Task: Restate the listing below word for word; no pictures belong in the copy.

==== Data in this exercise

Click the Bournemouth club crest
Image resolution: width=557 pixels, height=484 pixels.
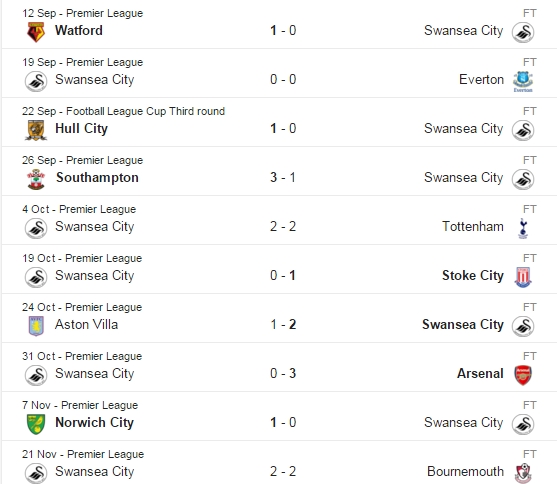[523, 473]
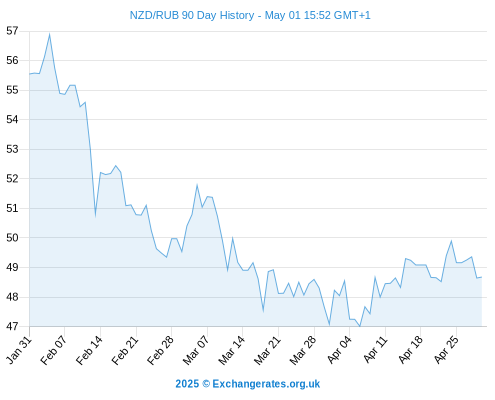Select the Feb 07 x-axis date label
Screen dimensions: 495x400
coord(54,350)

========

Completed exercise:
Click the Bournemouth club crest
Image resolution: width=557 pixels, height=484 pixels.
[523, 473]
Select the Feb 07 x-axis date label
Screen dimensions: 495x400
coord(54,350)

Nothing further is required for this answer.